### Task goal
Arrange everything from the line containing "Image resolution: width=1887" down to the end of the data as a Markdown table with columns Row and Line, skipping blank lines and leaving out the pictures.

Data items:
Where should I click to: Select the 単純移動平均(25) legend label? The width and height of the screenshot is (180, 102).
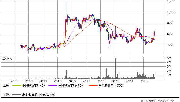(71, 85)
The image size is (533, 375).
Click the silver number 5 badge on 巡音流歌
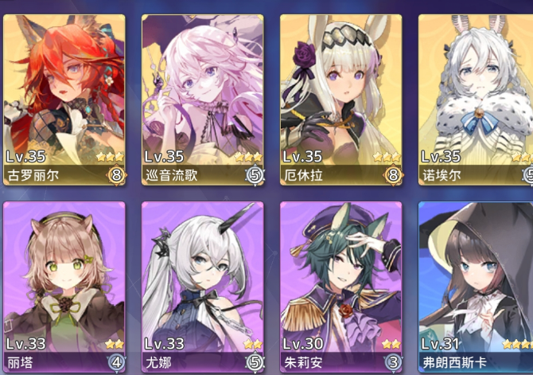point(255,175)
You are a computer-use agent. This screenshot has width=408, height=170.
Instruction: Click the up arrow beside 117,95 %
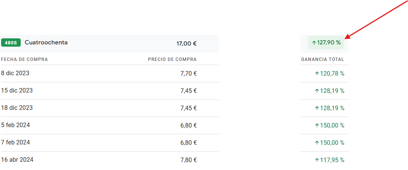(317, 160)
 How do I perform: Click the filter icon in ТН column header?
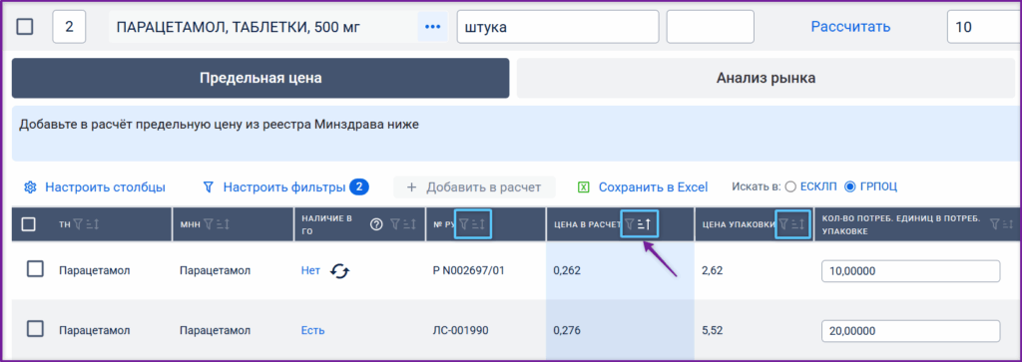click(x=78, y=224)
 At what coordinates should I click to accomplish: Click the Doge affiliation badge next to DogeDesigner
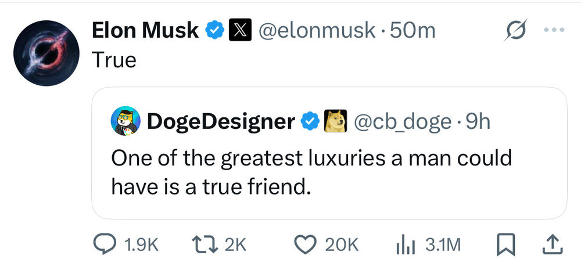click(x=335, y=121)
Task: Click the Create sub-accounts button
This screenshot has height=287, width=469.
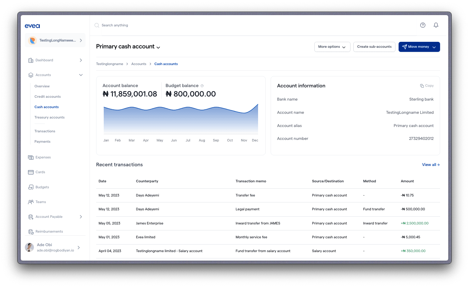Action: point(374,47)
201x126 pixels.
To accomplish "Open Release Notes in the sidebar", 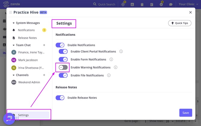I will pyautogui.click(x=27, y=38).
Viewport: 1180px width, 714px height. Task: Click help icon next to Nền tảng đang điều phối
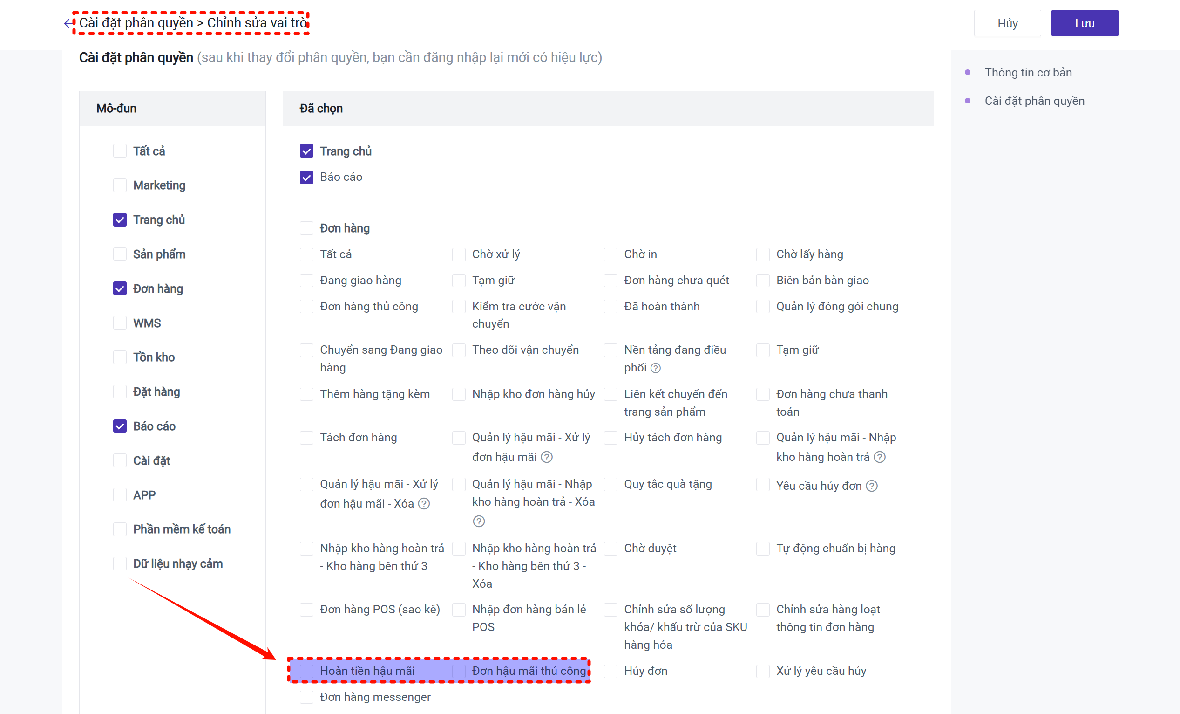(656, 368)
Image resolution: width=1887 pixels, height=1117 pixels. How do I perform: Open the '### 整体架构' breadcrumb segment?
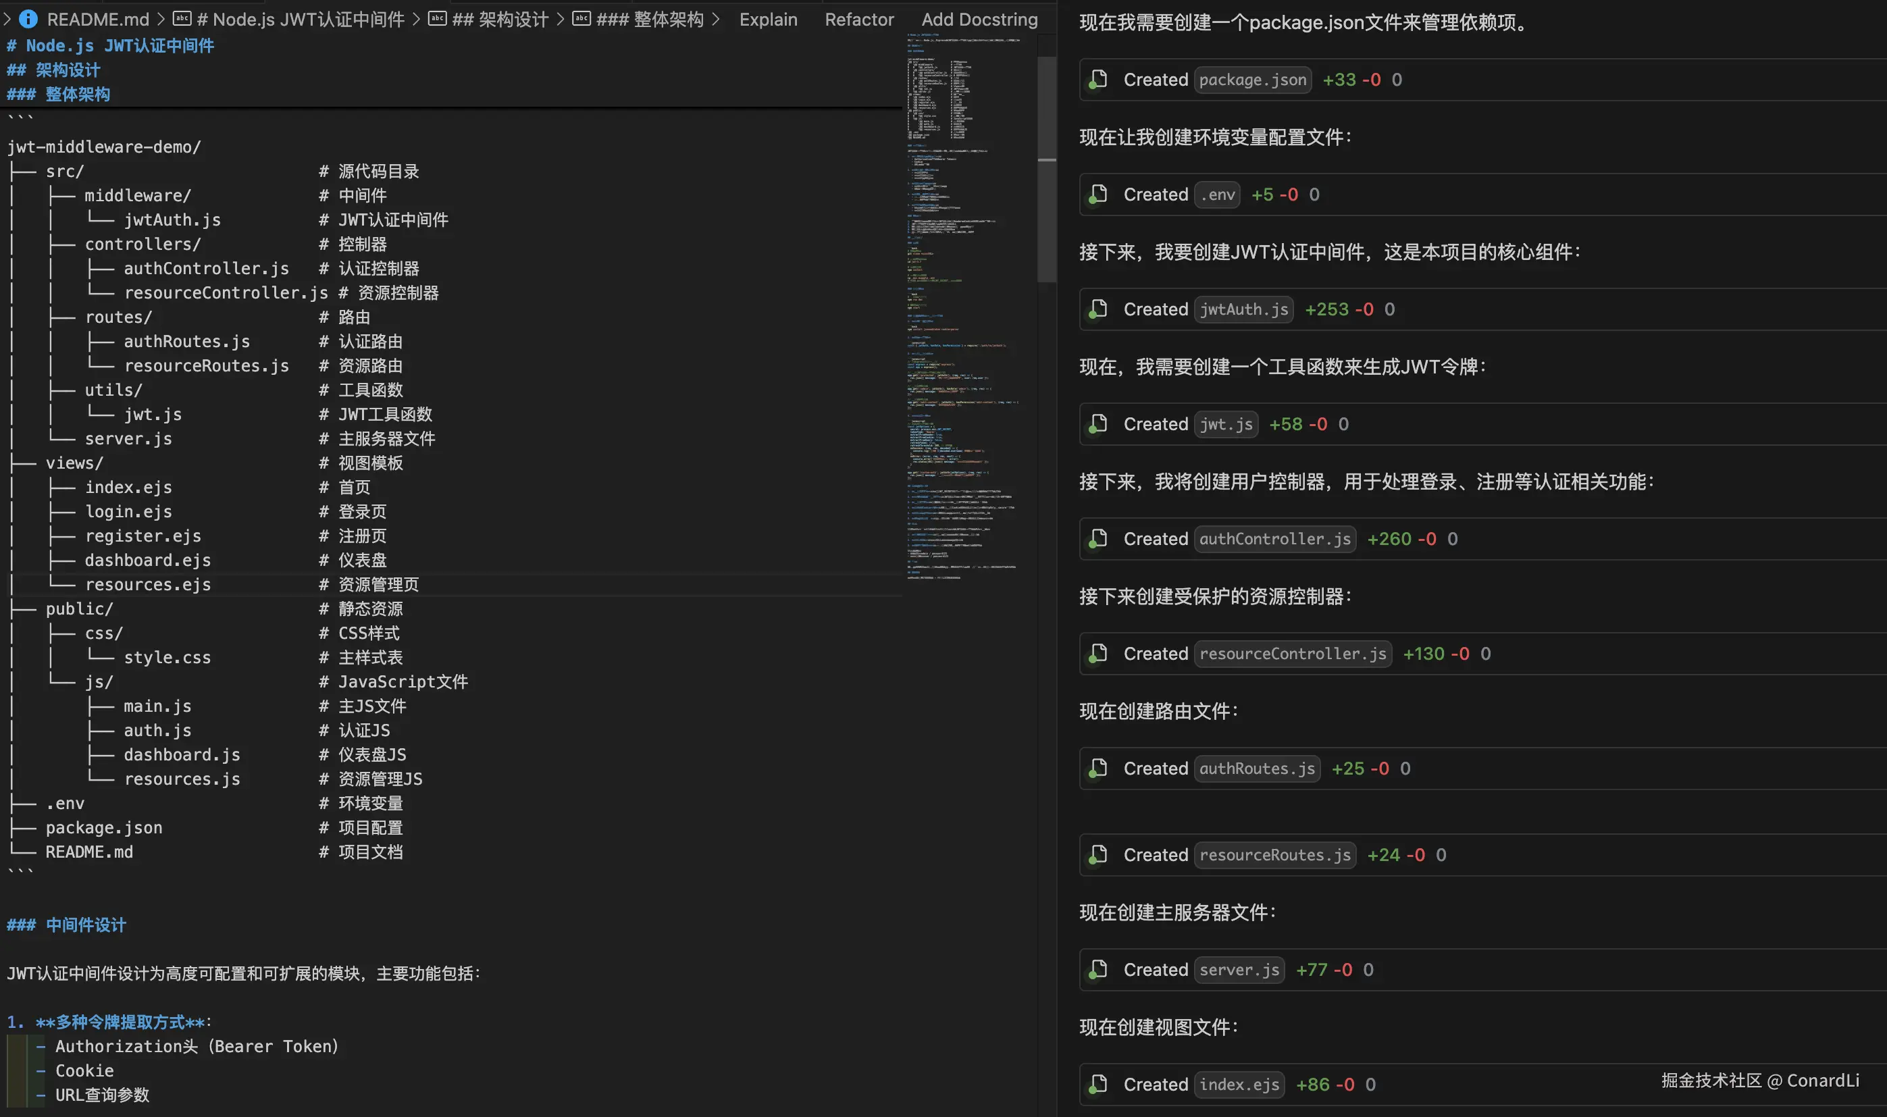tap(650, 20)
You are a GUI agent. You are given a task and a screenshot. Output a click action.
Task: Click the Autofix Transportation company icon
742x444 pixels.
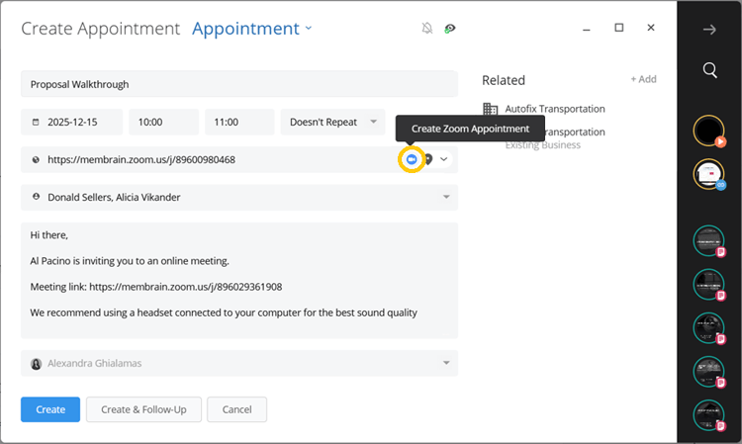tap(491, 109)
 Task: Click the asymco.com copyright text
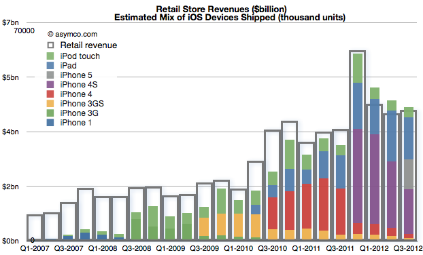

### Completed exercise
| Row | Line |
|---|---|
| 1 | Image resolution: width=1887 pixels, height=1117 pixels. How do I perform: Open the '### 整体架构' breadcrumb segment? |
| 2 | tap(650, 20) |
| 3 | You are a GUI agent. You are given a task and a screenshot. Output a click action. |
| 4 | Task: Click the Autofix Transportation company icon |
| 5 | 742x444 pixels. |
| 6 | tap(491, 109) |
| 7 |  Task: Click the asymco.com copyright text |